Robert Wurtz II
But there was a strong tower in the city, and all the men and women—all the people of the city—fled there and shut themselves in; then they went up to the top of the tower. So Abimelech came as far as the tower and fought against it; and he drew near the door of the tower to burn it with fire. But a certain woman dropped an upper millstone on Abimelech’s head and crushed his skull. Then he called quickly to the young man, his armorbearer, and said to him, “Draw your sword and kill me, lest men say of me, ‘A woman killed him.’ ” So his young man thrust him through, and he died. And when the men of Israel saw that Abimelech was dead, they departed, every man to his place. Thus God repaid the wickedness of Abimelech, which he had done to his father by killing his seventy brothers.” (Judges 9:51–56 NKJV)
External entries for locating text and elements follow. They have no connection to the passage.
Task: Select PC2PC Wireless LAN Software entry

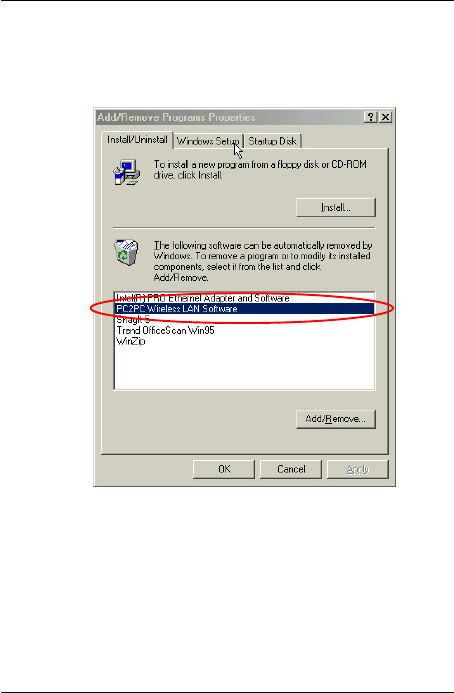Action: click(x=244, y=308)
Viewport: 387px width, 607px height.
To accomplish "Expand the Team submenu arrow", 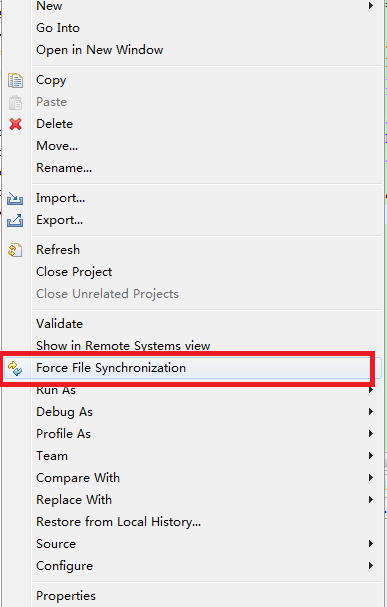I will [371, 456].
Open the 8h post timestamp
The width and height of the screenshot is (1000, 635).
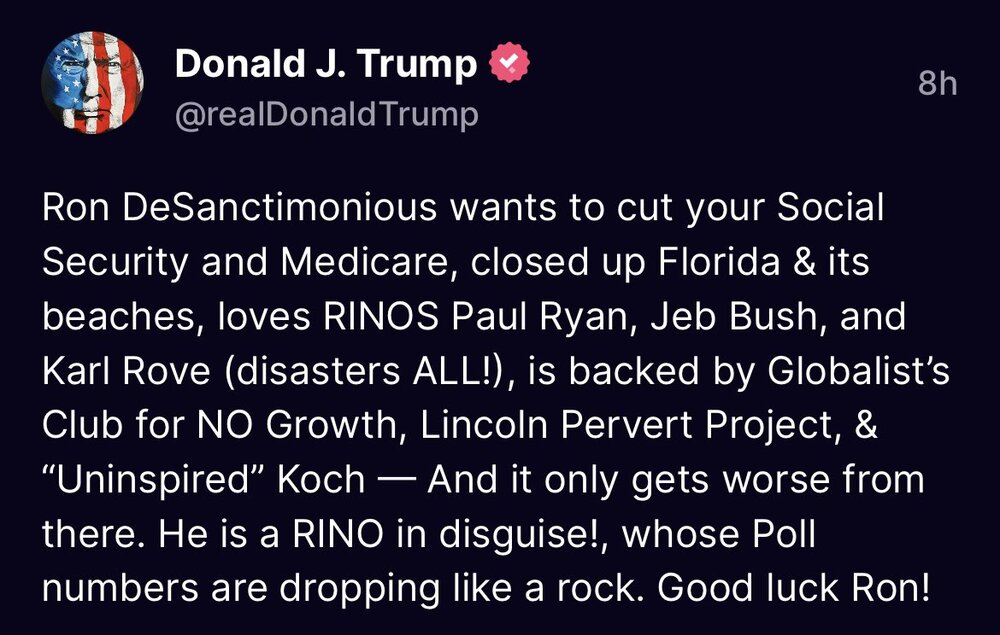[937, 84]
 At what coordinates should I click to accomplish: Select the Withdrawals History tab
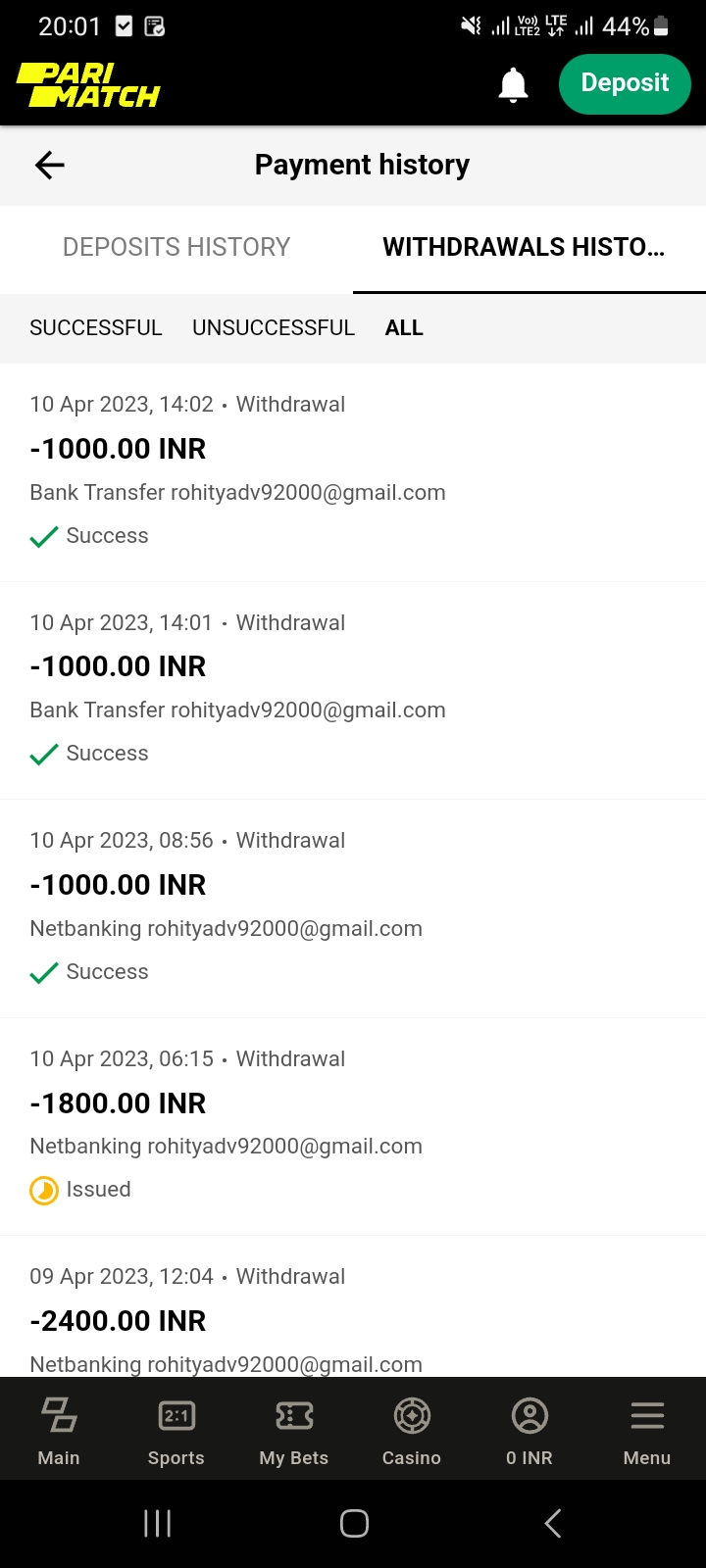pos(524,247)
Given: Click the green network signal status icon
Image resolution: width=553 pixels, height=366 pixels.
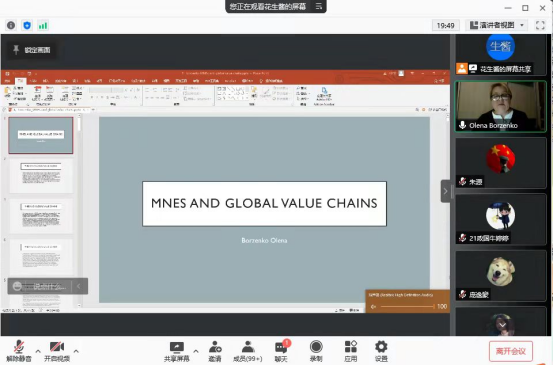Looking at the screenshot, I should point(43,25).
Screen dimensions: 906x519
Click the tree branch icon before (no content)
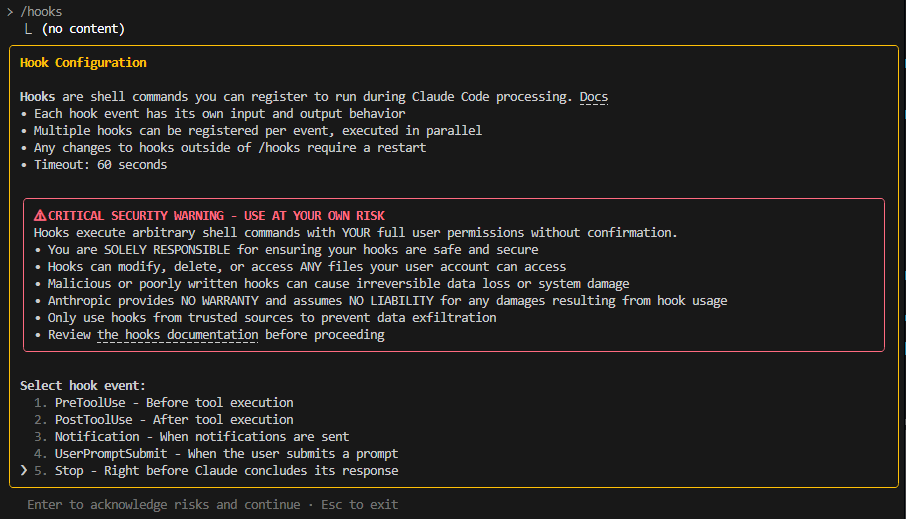[x=28, y=28]
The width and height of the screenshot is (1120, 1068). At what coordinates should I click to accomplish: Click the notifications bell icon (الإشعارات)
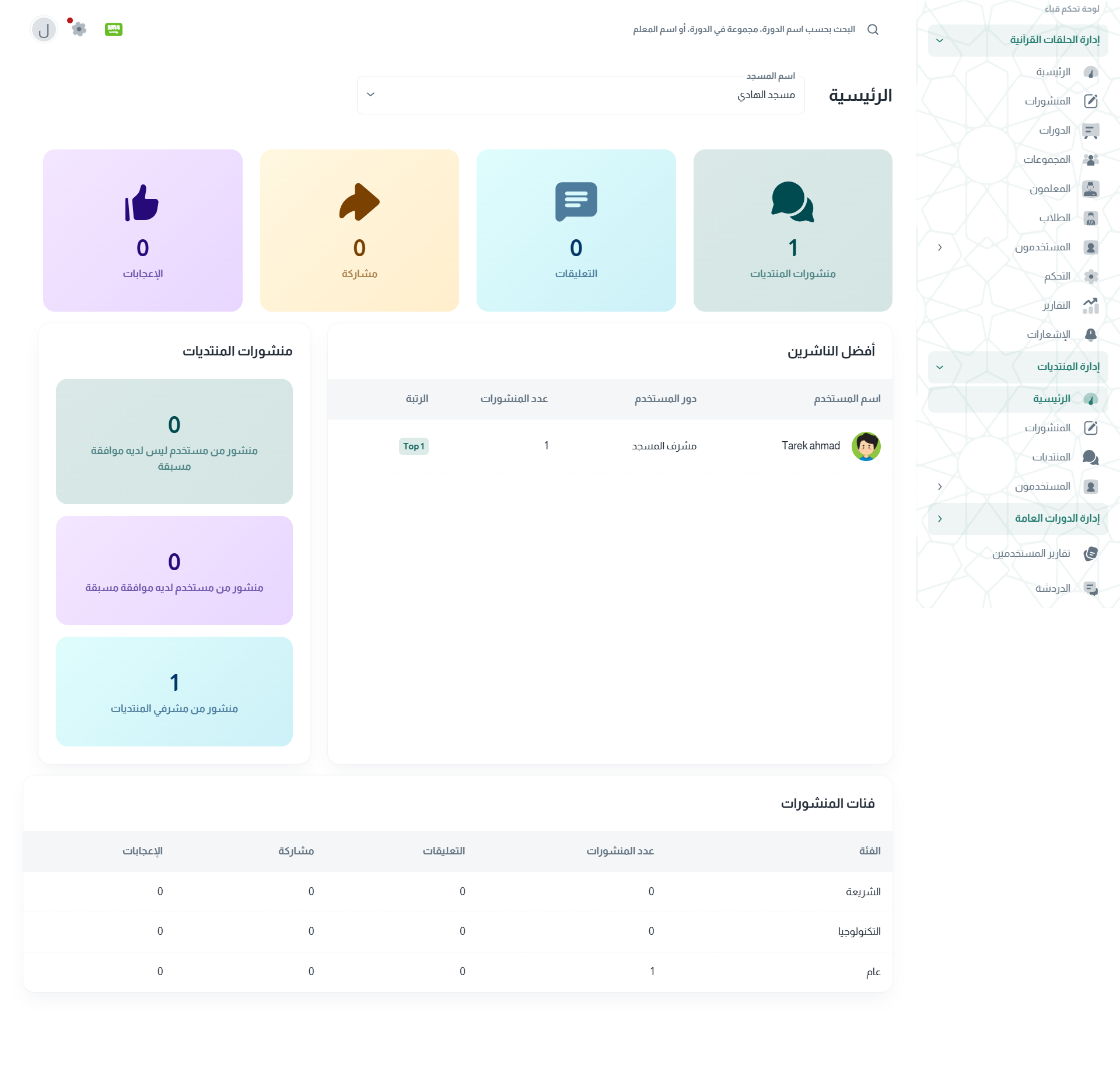[x=1090, y=334]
The context of the book of Judges can be summarized in the final verse, “In those days there was no king in Israel: every man did that which was right in his own eyes.” (Judges 21:25 KJV) In fact, the truth in this verse was mentioned earlier in Judges 17:6 word for word. If we could read it playing out in flesh and blood it would certainly be personified in the life of Abimelech. Here is a man so bent on being king that he killed seventy of his own brothers. This man was like the bloody Roman Emporer Nero — but on steroids (so to speak). It is sometimes said that the number 70 is connected with God’s administration and order. Abimelech, in a figure, wiped out any competition for imposing his will upon the people.
The way of a fool is right in his own eyes: but he that hearkeneth unto counsel is wise. (Proverbs 12:15 KJV)
A fool can never be wise so long as he/she refuses to listen to Godly counsel. Moreover, there is great danger in believing that we are above counsel or that our way is right and we need no advice. In the multitude of counselors, there is safety (Proverbs 11:14, 15:22, and 24:6). Therefore, the foolish man who rejects instruction and counsel is always in peril (void of safety). A wise man surrounds himself with Godly counselors who are willing to speak the truth no matter how it’s received.
A fool fills the council chambers of his life with what the world calls “yes men.” In other words, because he/she believes his/her way is always the right way — they seek out people who will “rubber stamp” (easily agree with) their decisions. This has been true down through the ages even until this day. Yet with Abimelech it was different. Once Abimelech became “king” he went on a power trip that is legendary. He didn’t defriend people on social media or something similar — because they didn’t have those things back then. When he encountered opposition he either threatened the people or killed them. His ruthless and violent intimidation caused tremendous resentment and hatred towards him.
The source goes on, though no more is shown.